## Objective A
According to the passage on DynamoDB ordering, what guarantees does DynamoDB offer for chronological ordering? List every one.
## Objective B
From the passage on DynamoDB ordering, output the span that begins at the words "DynamoDB only offers" and stops after the words "the same child**.".

— begin Selection —

DynamoDB only offers three guarantees for chronological ordering:

1. All records **within a single Shard**.
2. All **parent** shard records are before all **child** shard records.
3. Changes to the **same hash** will always go to the same shard.  When a parent splits,
   further changes to that hash will go to **only one child** of that shard, and **always the same child**.

Given the following::

    S1 ~ S2
    S1: R11 < R12 < R13
    R2: R24 < R25 < R26

The first rule offers no guarantees between ``R1x`` and ``R2x`` for any ``x``.

Given the following::

    S1 => {S12, S13}
    S1:  R111 < R112
    S12: R124 < R125
    S13: R136 < R137

The second rule guarantees both of the following::

    R111 < R112 < R124 < R125
    R111 < R112 < R136 < R137

but does not guarantee any ordering between ``R12x`` and ``R13x`` for any ``x``.

Given the following::

    S1 => {S2, S3}
    R40, R41, R42  # all modify the same hash key
    R5, R7, R9     # modify different hash keys

    S1: R40, R5

The third rule guarantees that ``R41`` and ``R42`` will both be in either ``S2`` or ``S3``.  Meanwhile, it offers no
guarantee about where ``R7`` and ``R9`` will be.  Both of the following are possible::

    S1: R40, R5
    S2: R41, R42, R7
    S3: R9

    S1: R40, R5
    S2: R7, R9
    S3: R41, R42

But the following is not possible::

    S1: R40, R5
    S2: R41, R7
    S3: R42, R9

Merging Shards
==============

Low-throughput tables will only have a single open shard at any time, and can rely on the first and second guarantees
above for rebuilding the exact order of changes to the table.

For high throughput tables, there can be more than one root shard, and each shard lineage can have more than one
child open at once.  In this case, Bloop's streaming interface can't guarantees ordering for all records in the
stream, because there is no absolute chronological ordering across a partitioned table.  Instead, Bloop will fall
back to a total ordering scheme that uses each record's ``ApproximateCreationDateTime`` and, when two records have
the same creation time, a monotonically increasing integral clock to break ties.

— end Selection —
— begin Data —

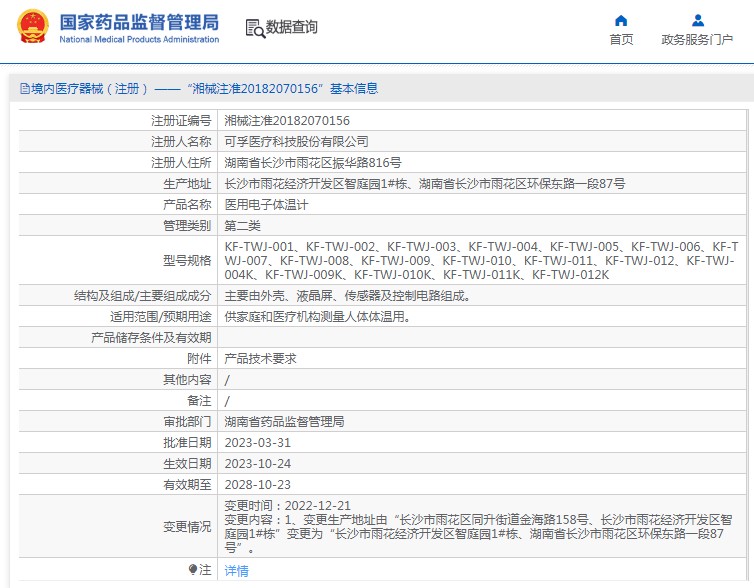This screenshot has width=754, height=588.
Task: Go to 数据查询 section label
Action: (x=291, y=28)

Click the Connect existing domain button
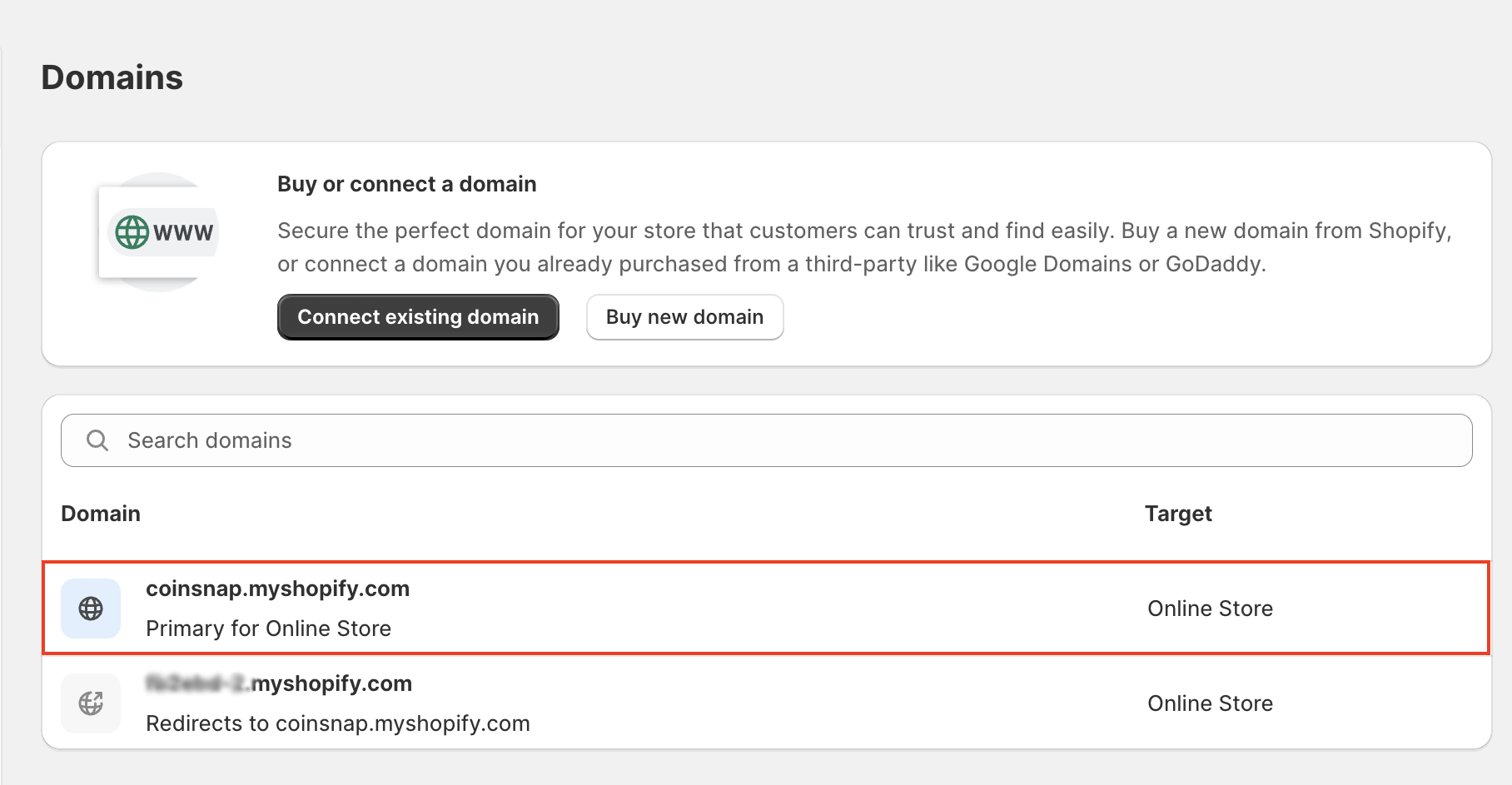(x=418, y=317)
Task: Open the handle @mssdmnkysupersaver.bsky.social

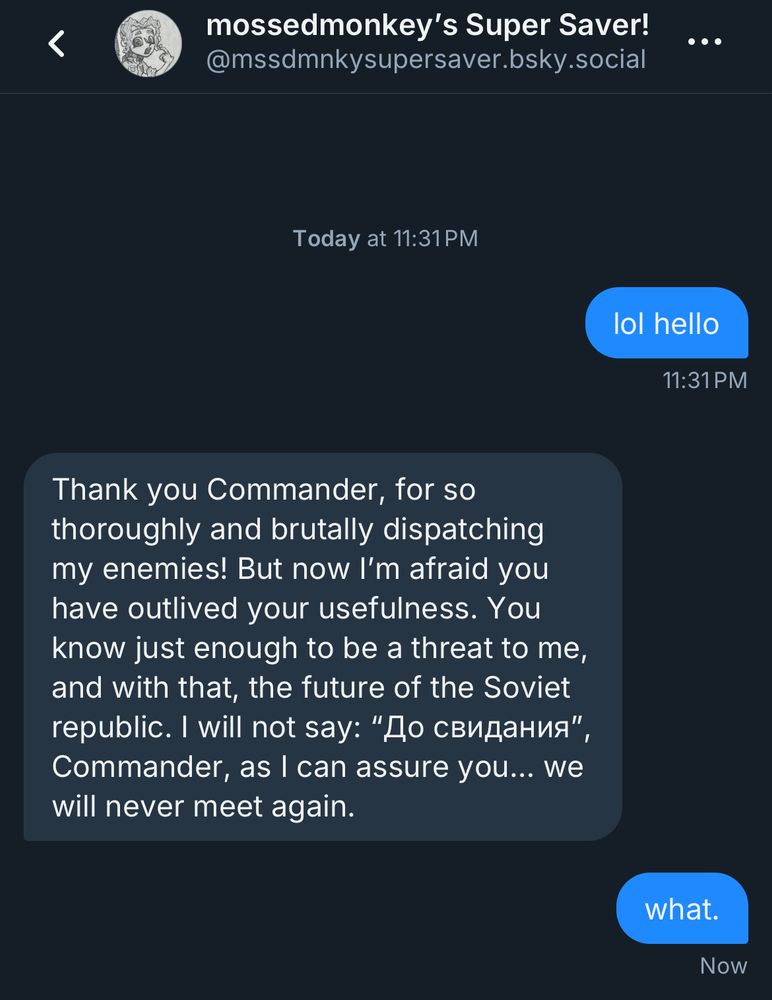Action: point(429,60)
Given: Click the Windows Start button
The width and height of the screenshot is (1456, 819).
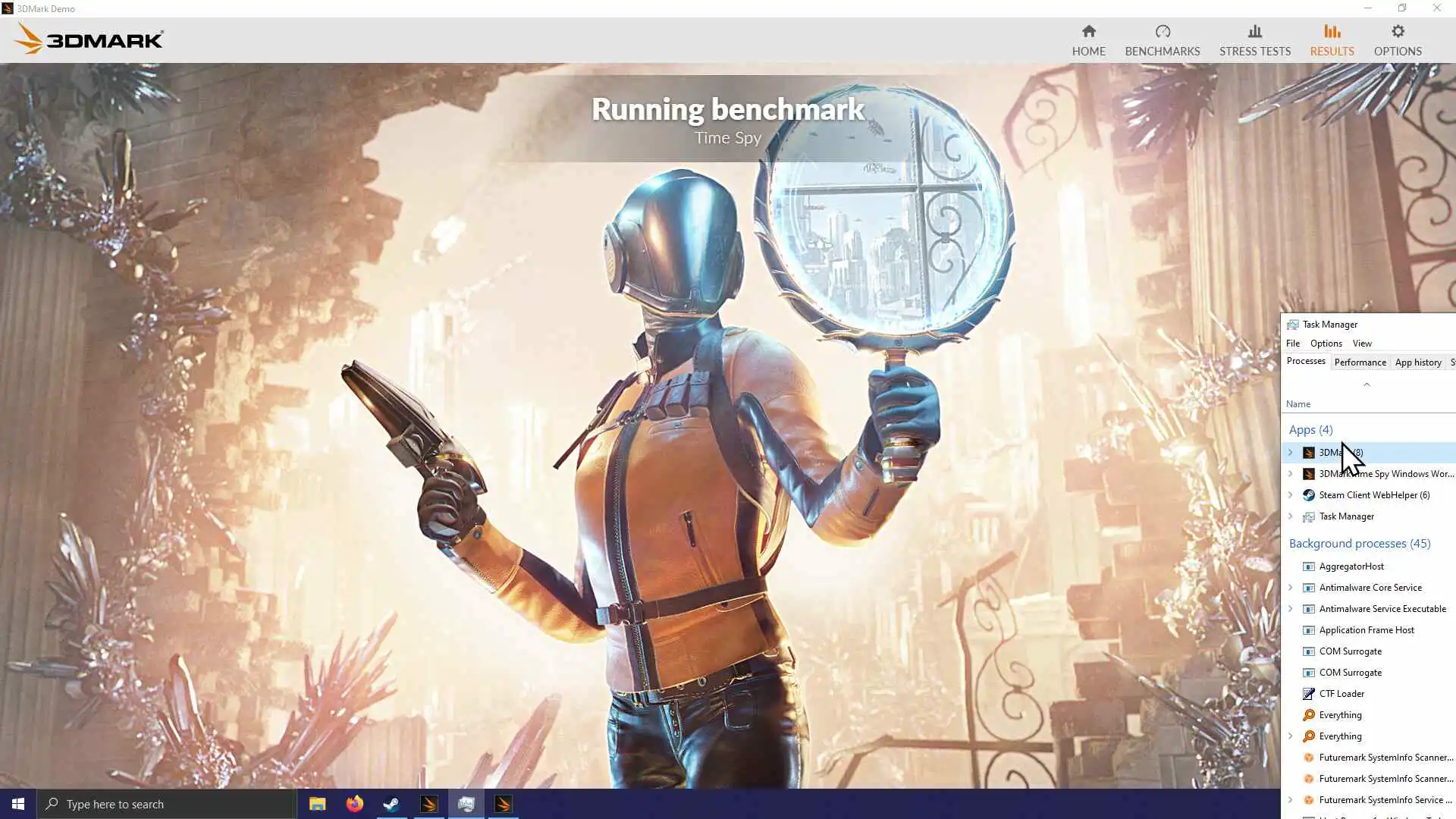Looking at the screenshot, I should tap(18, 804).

— end Data —

## Written response A
1. All records within a single shard are chronologically ordered.
2. All parent shard records come before all child shard records.
3. Changes to the same hash always go to the same shard; when a parent splits, further changes to that hash go to only one child of that shard, and always the same child.

## Written response B
DynamoDB only offers three guarantees for chronological ordering:

1. All records **within a single Shard**.
2. All **parent** shard records are before all **child** shard records.
3. Changes to the **same hash** will always go to the same shard.  When a parent splits,
   further changes to that hash will go to **only one child** of that shard, and **always the same child**.